I've been wondering about the implementation of charAt function for String/StringBuilder/StringBuffer in java
what is the complexity of that ?
also what about the deleteCharAt() in StringBuffer/StringBuilder ?
For String, StringBuffer, and StringBuilder, charAt() is a constant-time operation.
For StringBuffer and StringBuilder, deleteCharAt() is a linear-time operation.
StringBuffer and StringBuilder have very similar performance characteristics. The primary difference is that the former is synchronized (so is thread-safe) while the latter is not.

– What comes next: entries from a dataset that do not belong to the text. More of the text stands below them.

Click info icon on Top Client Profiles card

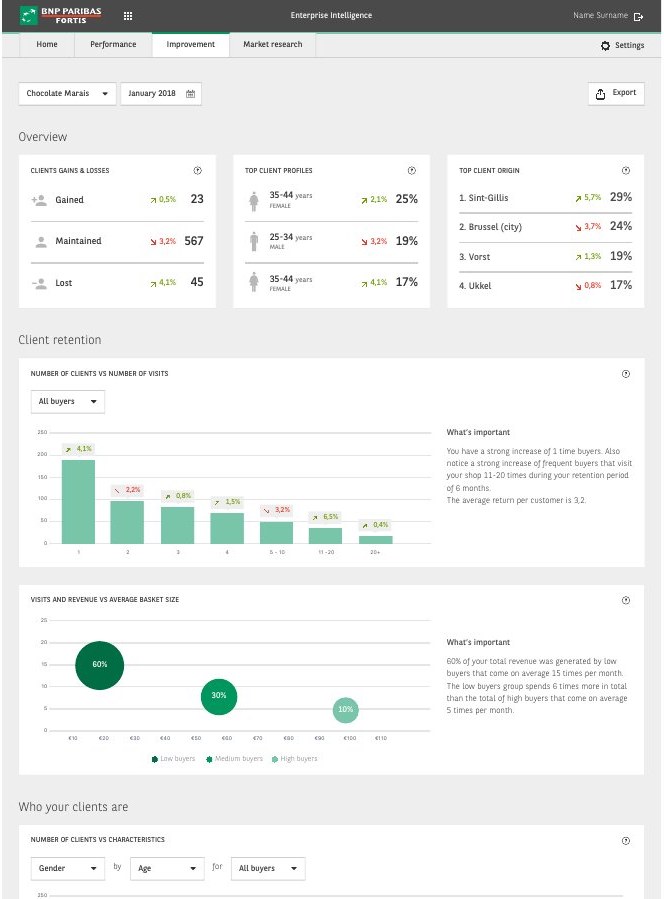pyautogui.click(x=412, y=170)
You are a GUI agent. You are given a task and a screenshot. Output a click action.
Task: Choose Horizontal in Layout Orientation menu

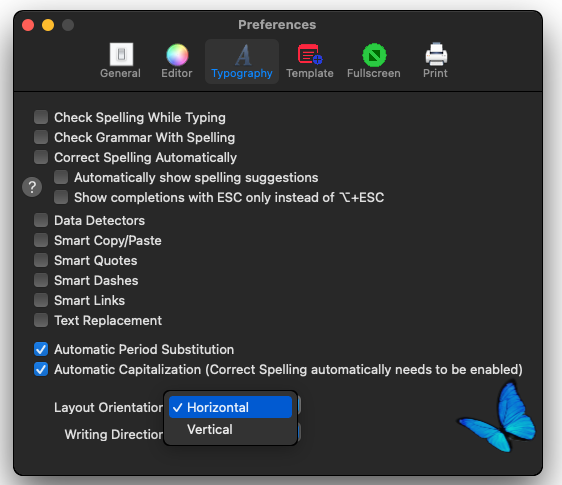[x=230, y=407]
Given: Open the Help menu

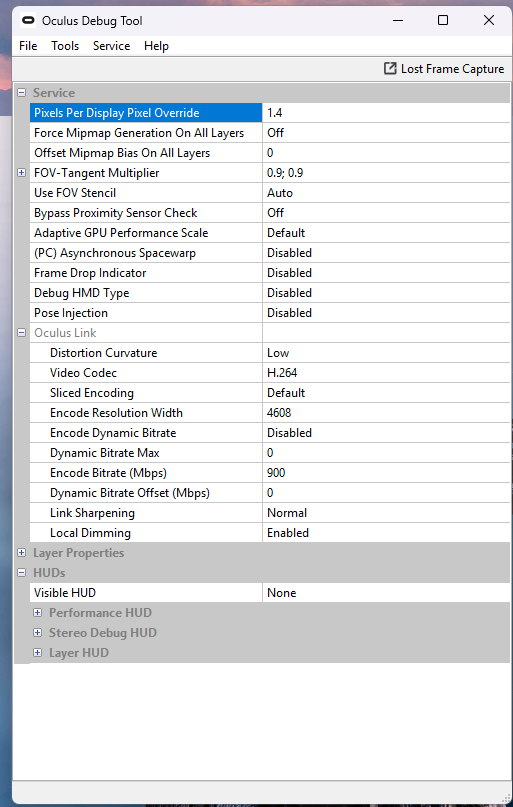Looking at the screenshot, I should pyautogui.click(x=156, y=46).

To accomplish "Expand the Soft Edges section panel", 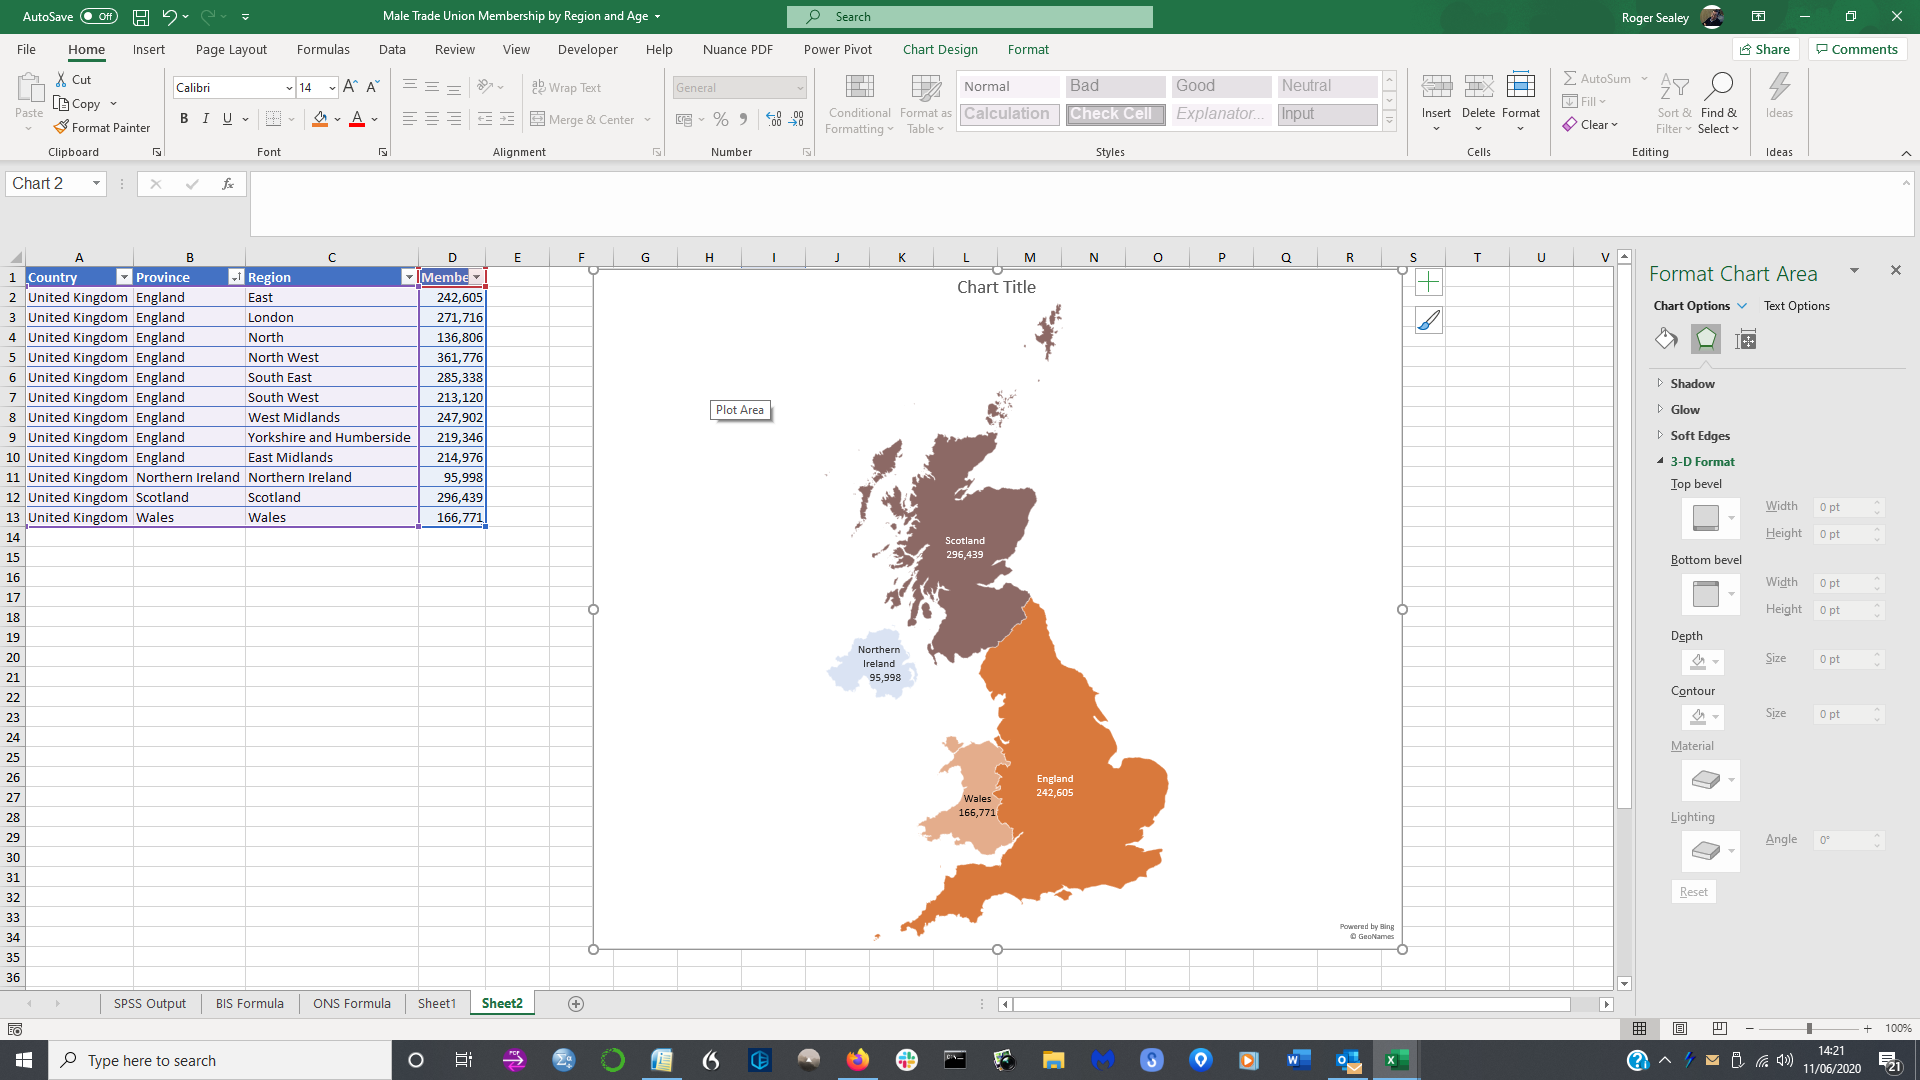I will pyautogui.click(x=1700, y=434).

Let us just look at the corresponding actual java implementation(only relevant code) for each of these methods in turn. That itself will answer about their efficiency.
String.charAt :
public char charAt(int index) {
if ((index < 0) || (index >= value.length)) {
throw new StringIndexOutOfBoundsException(index);
}
return value[index];
}
As we can see, it is just a single array access which is a constant time operation.
StringBuffer.charAt :
public synchronized char charAt(int index) {
if ((index < 0) || (index >= count))
throw new StringIndexOutOfBoundsException(index);
return value[index];
}
Again, single array access, so a constant time operation.
StringBuilder.charAt :
public char charAt(int index) {
if ((index < 0) || (index >= count))
throw new StringIndexOutOfBoundsException(index);
return value[index];
}
Again, single array access, so a constant time operation. Even though all these three methods look same, there are some minor differences. For example, only StringBuffer.charAt method is synchronized but not other methods. Similarly if check is slightly different for String.charAt (guess why?). Closer look at these method implementations itself give us other minor differences among them.
Now, let us look at deleteCharAt implementations.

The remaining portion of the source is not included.